When two (or more) chromophores are brought sufficiently close together in a single molecule, it is commonly observed that the absorption spectrum of the coupled system is not merely a superposition of the spectra of the separate species. For specifying the nature of the transitions of the composite system, a very definite interpretative convenience is achieved through the approach of Longuet-Higgins & Murrell (1955).
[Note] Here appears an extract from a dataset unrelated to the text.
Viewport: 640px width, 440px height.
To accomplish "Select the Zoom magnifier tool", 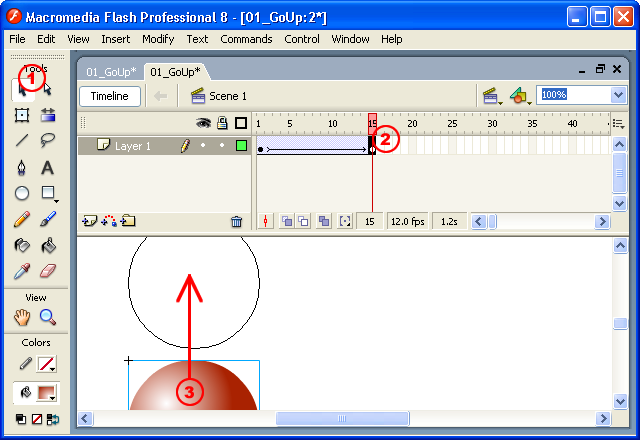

In their formulation, the basis states employed for a description of the states of the combined system are classified as either ‘locally excited’ or ‘charge transfer’. Locally excited states are those associated with electronic promotions within a single chromophore, and charge transfer states are those that arise from the promotion and transfer of an electron from a filled orbital on one chromophore to an unfilled orbital on another. The electronic states of the coupled system can then be characterized as some linear combination of the interchromo-phoric charge transfer states and the locally excited states characteristic of the separate chromophores. Therefore, the extent to which charge transfer and/or local excitations contribute to transitions of the coupled system is readily given by the coefficients in the linear combination of charge transfer and locally excited states that go to specify a state of the polychromophoric species. Of course, such information is also available, in principle, in an orbital approach. However, it is not nearly so manifest there. The Longuet-Higgins & Murrell method has been applied to the following series of compounds (Moscowitz
et al
. 1964; Hansen 1964; Mislow 1962): ( + )-(1R)-5-methylenebicyclo[2. 2. 1]hept-2-ene (I), ( + )-(1R)-bicyclo[2. 2. 2]oct-5-ene-2-one (II), and bicyclo[2. 2. 1]hept-2-7-dione (III). The motivation, in part, was to test the extent of validity of a fundamental assumption commonly employed in theoretical treatments of optically active helical polypeptides (Tinoco 1961), namely, that charge transfer is of negligible importance for the near ultraviolet optical properties of the helical polypeptides, and that electrostatic coupling (without charge transfer) of the locally excited states of the ordered amide monomers is primarily responsible for the enhanced optical activity in the helical conformations relative to the random coil forms.